The task goes like this:
- Sugar gives out a list of unrelated items with names the contestants will never have heard of.
- The contestants have to try and buy these things (on foot/by car, in a day, in London).
- They have to haggle to pay less.
- Team who gets most items and spends the least wins. (The way this is worked out has got more complicated each series, but I’ll spare you the boring details.)
I’ve got no problem with the concept really. Give them a list of things to purchase – by all means. See if they can haggle… perhaps. It’ll be cringeworthy but passable. The team who pays the least is about squeezing the independent retailers of all their profit, in return for giving them free airtime on national BBC television. Fine, I get that. (Although in the real world, I’d like to believe that if a group of school kids came in and asked for a discount on a Morphy Richards toaster because their grandad had told them they had to get it cheaper than the advertised price, they’d tell them to fuck off.)
What I have issue with is that they’re all using Internet-enabled smartphones during the episodes to talk to each other, yet they are not allowed to use the Internet to find these products. Why not?
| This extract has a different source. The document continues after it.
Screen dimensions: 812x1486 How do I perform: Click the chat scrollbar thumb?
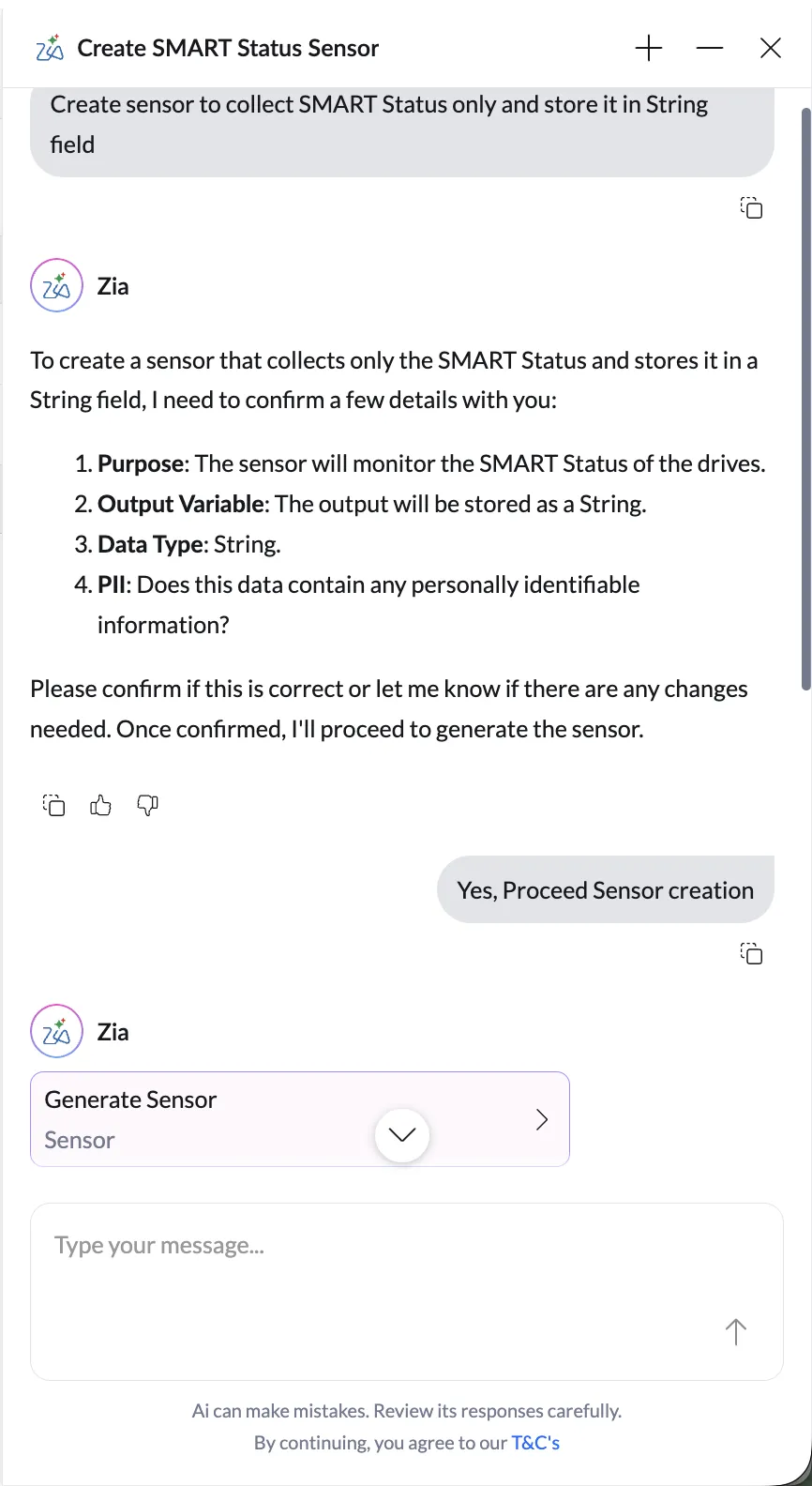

Sugar said in the boardroom that they couldn’t use Google Earth? I think he meant Google Maps, but what for? They’re chauffeur-driven everywhere by people who presumably already know where they’re going? Google Earth won’t help you find a random list of items. Isn’t he meant to know the technology sector?
So anyway – they’ve got to use possibly the only remaining Yellow Pages directories still in use anywhere in the UK, to find products they’ve never heard of. Consequently, you know what’s going to happen. They’re going to end up in traffic jams, driving around London asking random strangers if they know what the objects are, because it’s a realised fact in modern society that the Yellow Pages isn’t very good. That’s why we use Google and social media, to find people with expertise in areas in which we lack knowledge ourselves.
Isn’t this show meant to be a test of future business brains? In the real world, in a business, if someone in your company needs a faux-leather-coated hatstand for some reason, you’d be straight on the Internet, wouldn’t you? Unless you knew someone who made such items (or knew someone who might know someone, etc.), to do anything else would be a complete waste of business time, and show a general lack of problem-solving ability.
And if, for example, your Internet was down, I might (and people have called me for this before) phone a friend and ask them to Google it for me. Failing that, 118118’s service where they claim to answer any question, would be utilised. It’d cost more (which would definitely be frowned upon in the business world), but it’s the BBC’s phone bill, after all.
Apparently someone suggested going to a library last night to look up something. While they could have done this quite easily in the real world, the arbitrary time constraints imposed by the show made this somewhat difficult. I guess they could have gone to a branch of WHSmiths/Waterstones and looked some of the items up in a dictionary. But in what real-world circumstances would you have to resort to that, these days?
What is the lesson meant to be from this show? Exactly what sort of business lesson starts by making you use the wrong tool for the job, to buy products you have no knowledge of?